I'd say if you do strokes in Illustrator there are a few good enhancments, like the deciding on where the dash starts and how arrowheads behave. I have only uppgrade on my laptop. Desktop is a G5, and will stay with CS4.

Um...wow...thrilling...I certainly hope there's more to it than THAT!

This can potentially be a big problem for me. The expense of 4 new Macs plus moving 2 more to the current OS...which means all our "minor" applications will have to be upgraded as well...that will get costly fast....all so someone can better define dashes and arrowheads? :mad:
 
Well, ok there are more things in Illustrator, but they are creative things – don't know if they intrest you.

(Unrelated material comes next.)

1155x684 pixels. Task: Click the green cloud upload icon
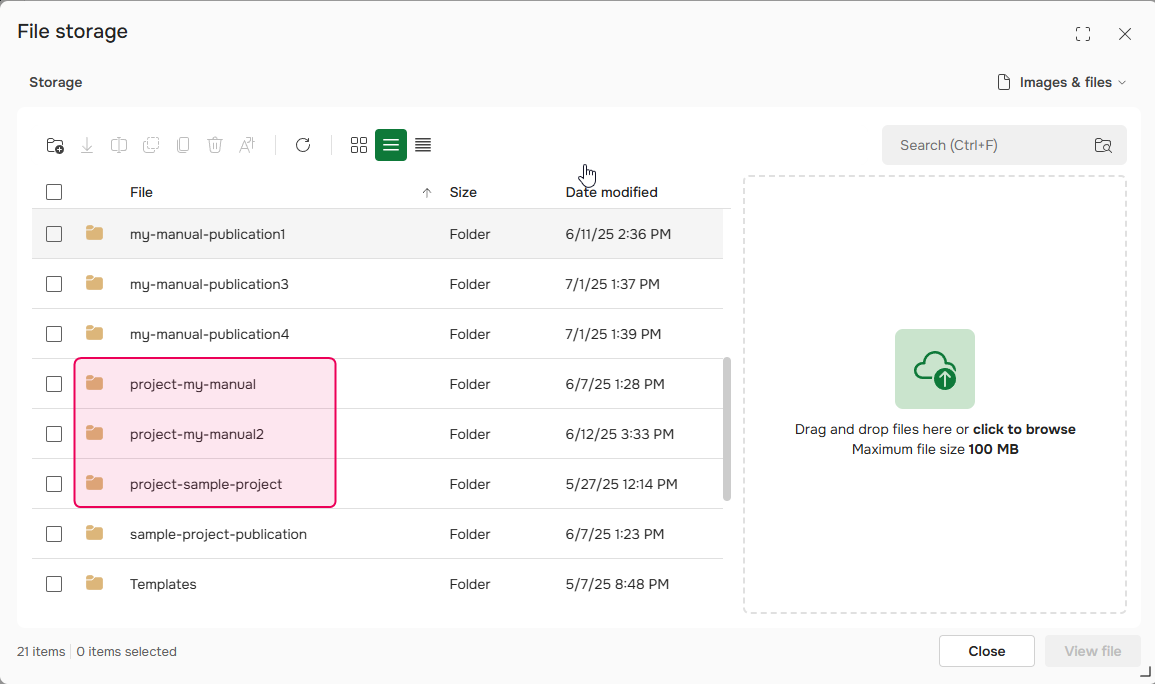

There is paste into, (means illustrator behaves as frames
There is even more art board management, "paste on each"
There is what is called beautiful strokes, a way to vary stroke weight
You can decide what part of a brush or a symbol stretches
There is a new kind of brush.
new ways to build objects (similar to pathfinder but click and drag).
Mesh grids can support opacity.

Illustrator has alot of web features updated.
snapping to pixel grid
symbol reference points
smooth integration with flash catalyst
 
Well, ok there are more things in Illustrator, but they are creative things – don't know if they intrest you.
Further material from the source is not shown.